- _Written problem_: Starting at the row that contains "Task: Click the browser reload page icon" and ending with the row that contains "click(355, 621)", write those rows out again with "reload" swapped for "refresh" and nothing else altered.

- _Supplied records_:
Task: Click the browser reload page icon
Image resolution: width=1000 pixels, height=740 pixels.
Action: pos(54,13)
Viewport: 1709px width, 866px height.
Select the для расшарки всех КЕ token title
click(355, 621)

==

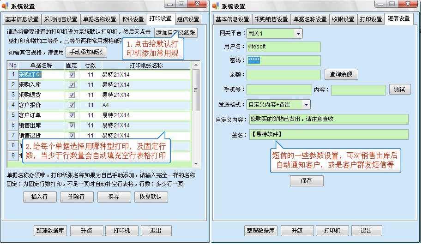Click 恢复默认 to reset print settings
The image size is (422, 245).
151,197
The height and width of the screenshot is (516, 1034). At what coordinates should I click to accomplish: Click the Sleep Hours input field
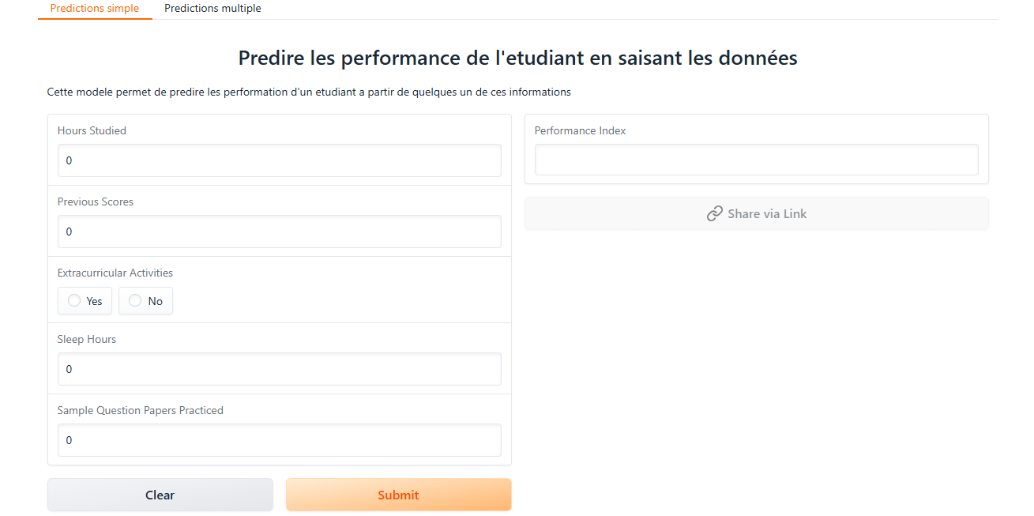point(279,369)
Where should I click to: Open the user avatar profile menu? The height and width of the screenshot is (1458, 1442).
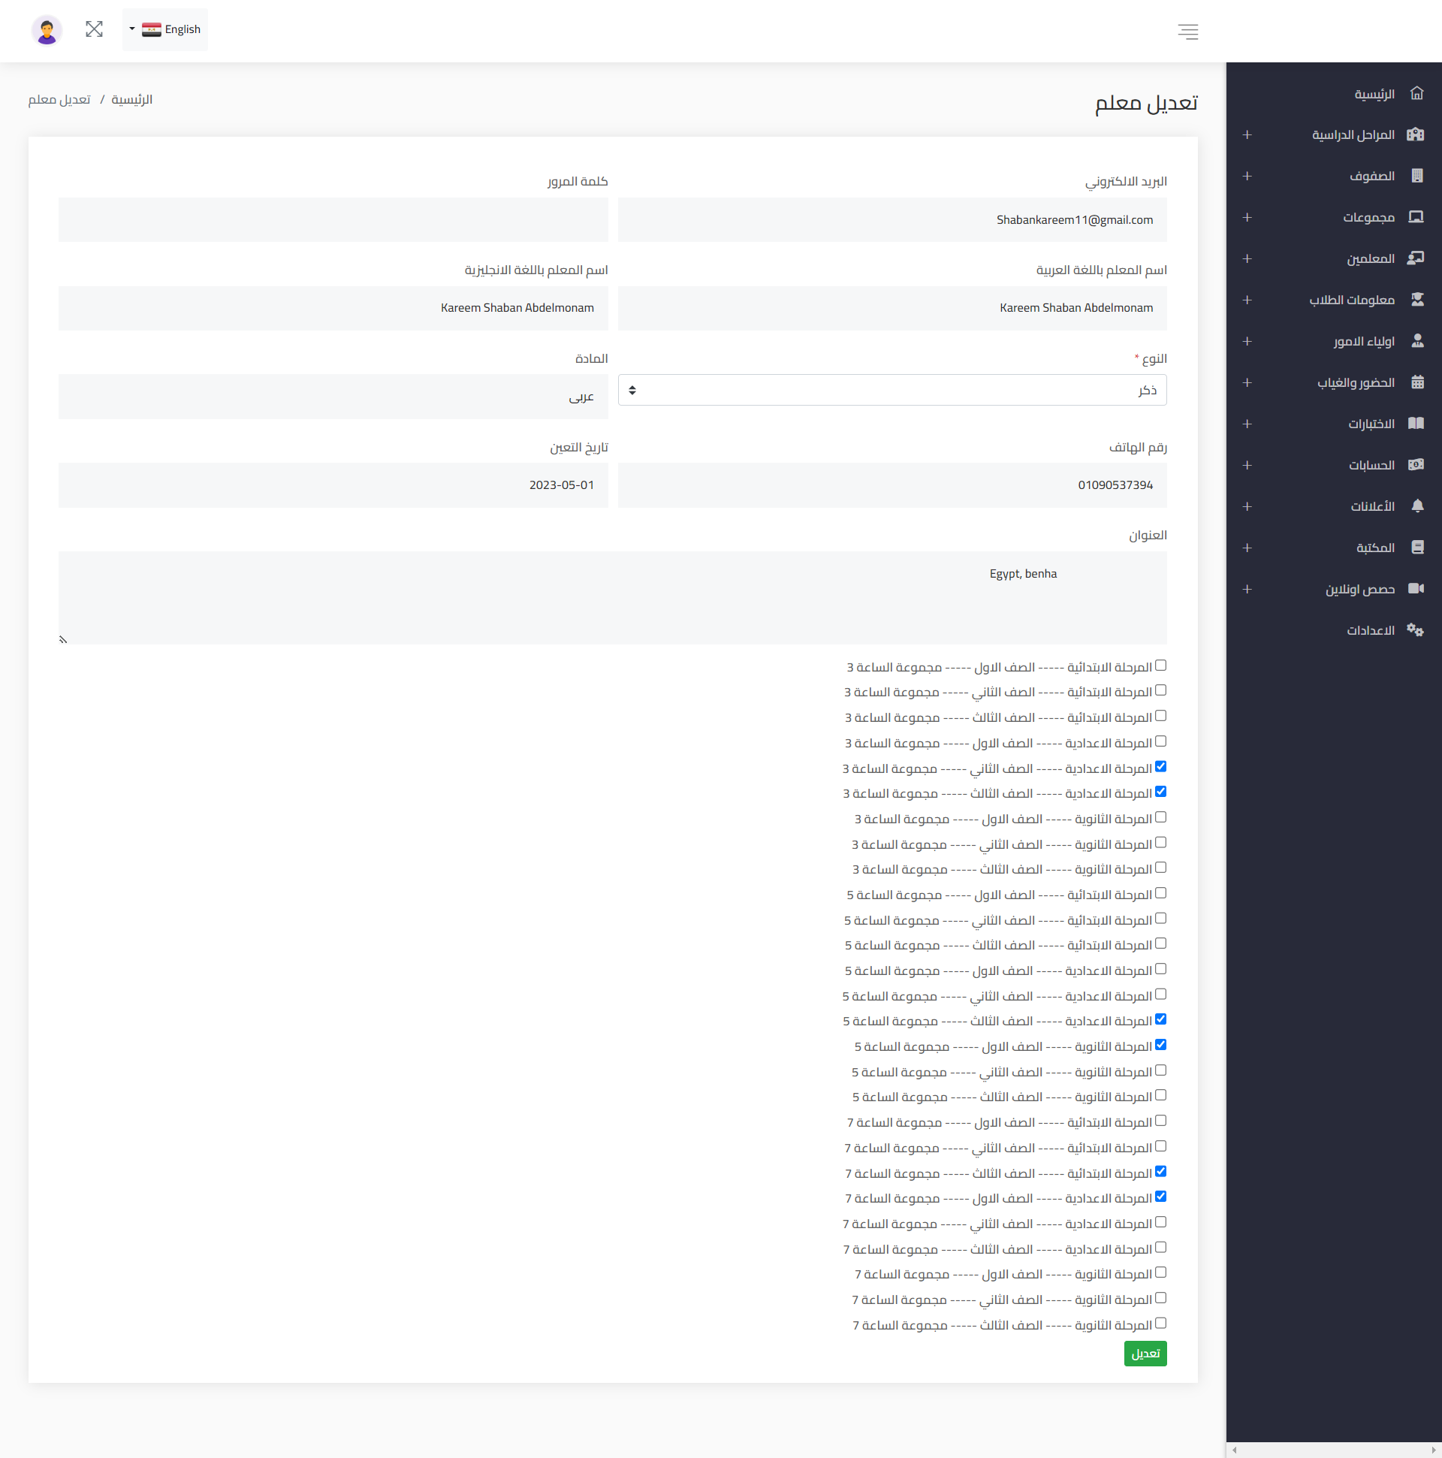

- _Task answer_:
Task: Click the browser refresh page icon
Image resolution: width=1000 pixels, height=740 pixels.
Action: pos(54,13)
Viewport: 1709px width, 866px height.
Select the для расшарки всех КЕ token title
click(355, 621)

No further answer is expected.